*** INFORMATION PROVIDED Section Begins ***

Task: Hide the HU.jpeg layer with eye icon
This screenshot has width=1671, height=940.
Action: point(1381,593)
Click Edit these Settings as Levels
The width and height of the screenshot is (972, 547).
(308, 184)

*** INFORMATION PROVIDED Section Ends ***

TASK DESCRIPTION: Would you please transcribe all of the entries above exactly?

SOLUTION FOR THIS TASK:
Task: Hide the HU.jpeg layer with eye icon
This screenshot has width=1671, height=940.
Action: point(1381,593)
Click Edit these Settings as Levels
The width and height of the screenshot is (972, 547).
(308, 184)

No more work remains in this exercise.